Fast forward to the last two years of riding the infertility roller coaster…the wisdom that comes with my advancing age tells me that me having three kids is about as likely as me winning the lottery…unless the fertility drugs magically produce triplets. I realize my fertility, like my marriage, requires me to compromise. As each month passes with a negative pregnancy test, and the likelihood of having three babies becomes more mathematically improbable, I have convinced myself that two children would be just fine…but that’s the lowest I have been willing to go. Even though I know many successful, well-adjusted, and just plain lovely people who are "only" children, I have always remained adamant that I would avoid an only child situation at all costs. Funny how life changes…

Before my last miscarriage, when there was the possibility I was carrying twins, I can remember thinking how great it would be to have two at once so that I wouldn’t have to worry about going through trying to get pregnant again. Given I would have been almost 42 by the time the baby was born if we wanted to have another one after that, who knew how long it would take, or if it could happen at all.

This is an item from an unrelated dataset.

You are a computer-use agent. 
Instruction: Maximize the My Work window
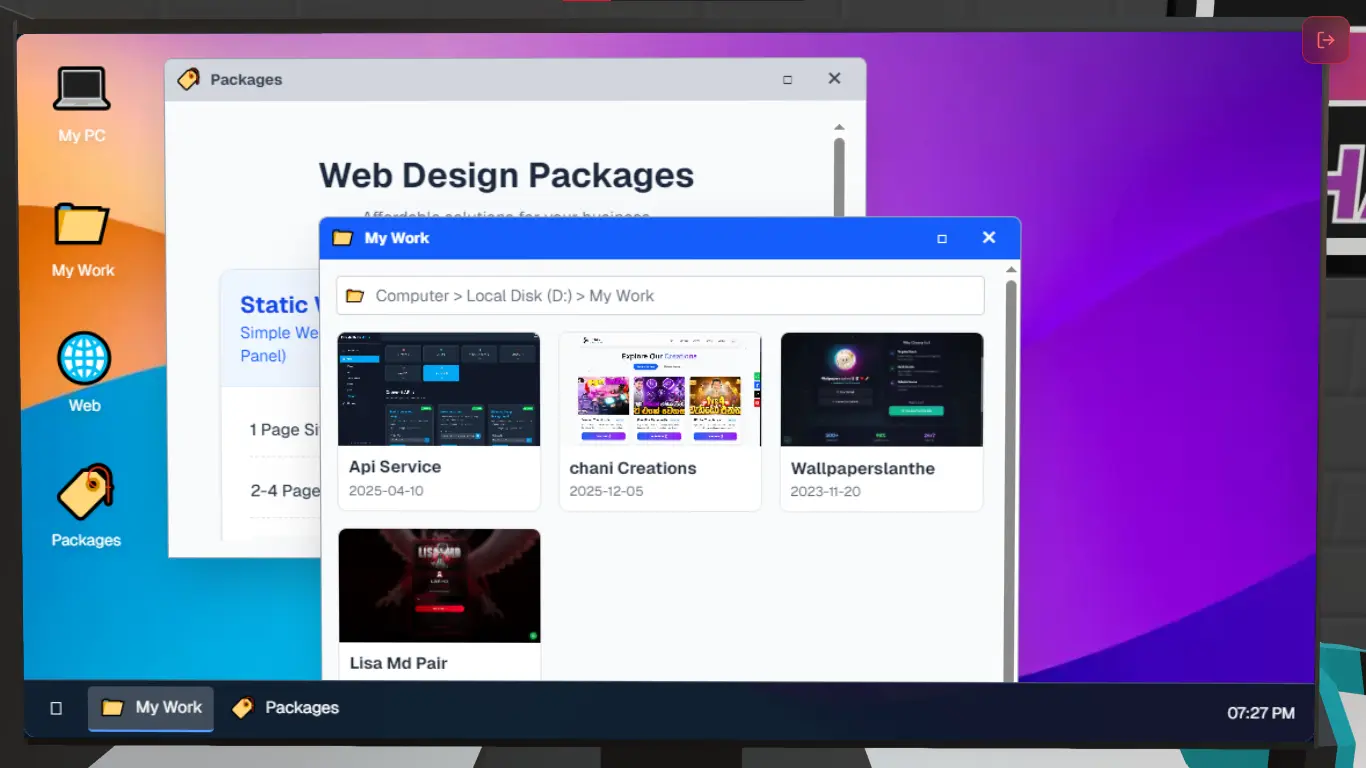(941, 238)

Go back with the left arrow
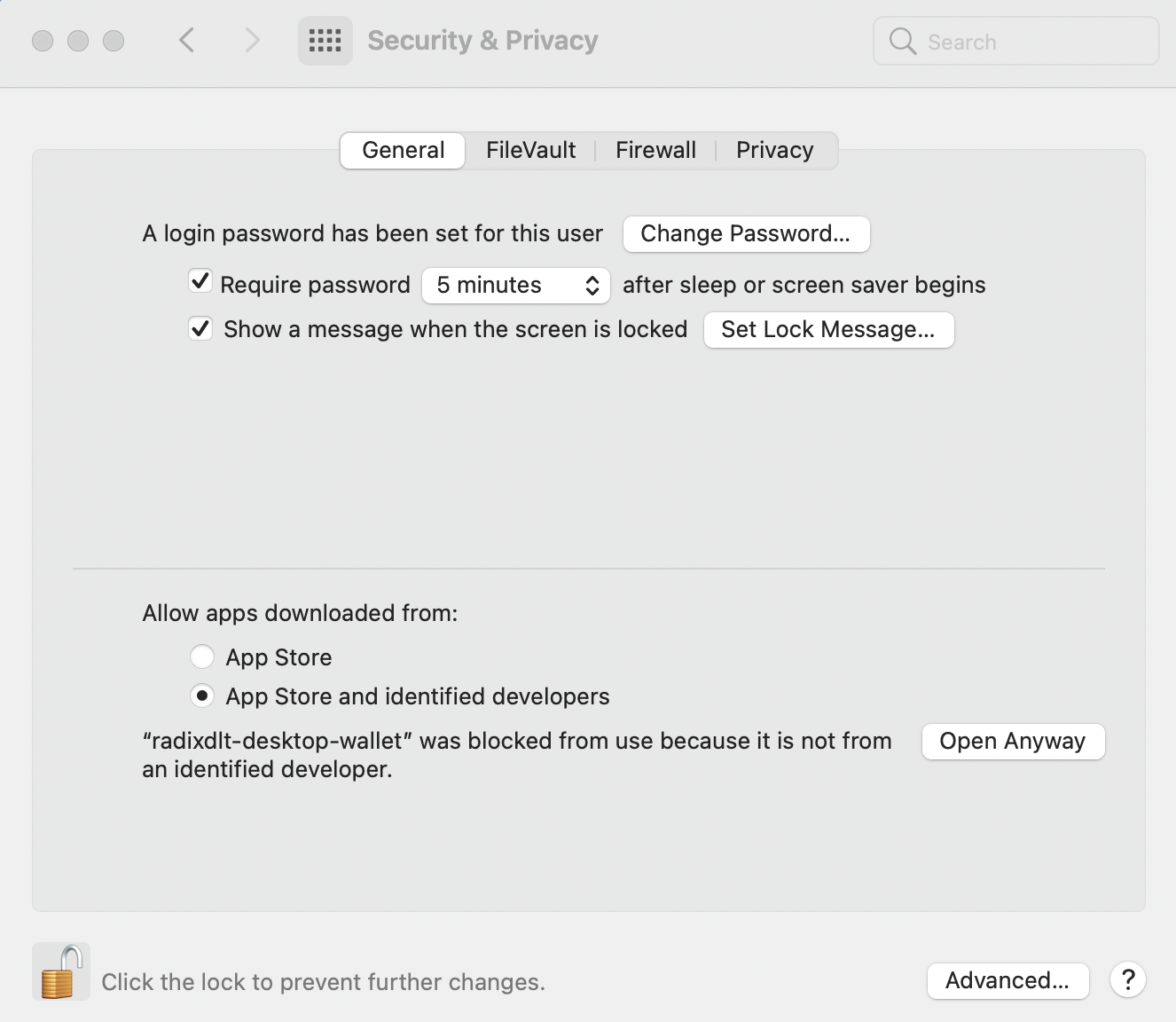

Once it became clear that there would not be two babies, I had an “A-HA” moment…and it was a big one for me. For the first time ever I allowed myself to contemplate having just one child, and much to my surprise I felt content with that idea. I recognized that I was tired of trying to figure out how I was going to have two - especially since we hadn’t even managed to produce the first one yet. I had been putting pressure on myself (unnecessarily ) to produce the “ideal” family…and I needed to stop.  If we were destined to only have one child, I would be at peace with that blessing. I felt like a huge weight had been lifted…then, while basking in the glow of my new found enlightenment, I miscarried.

There is an old adage that “Every cloud has a silver lining”, and for me the silver lining in my last miscarriage was my acceptance that having an only child wouldn’t be such a bad thing. Even with my biological clock unwinding, one still seems possible and that is what I will continue to focus on…because let’s face it although it’s not three, one is a much better option than none.


Behind The Blog

Despite being an accomplished corporate event planner, Leslie knows that not all things in life can be planned.  A chance email on Facebook led her to her hubby Alex and within months her life had done a complete 180. 

After spending 14 years focusing on her career on Bay Street, Leslie relocated back to her native Nova Scotia to get married and start a family.  But despite her best “laid” plans, the spare room has yet to be converted to a nursery.  Rather than bottling it all up, Leslie has chosen to share some of the hilarious and heartbreaking aspects of trying to get pregnant.


An avid runner and scrapbooker, Leslie loves to travel and gets her “shoe fix” by booking regular trips with her girlfriends to DSW, preferably in Boston.  Her friends attest that once she is a mom she will throw the best birthday parties ever.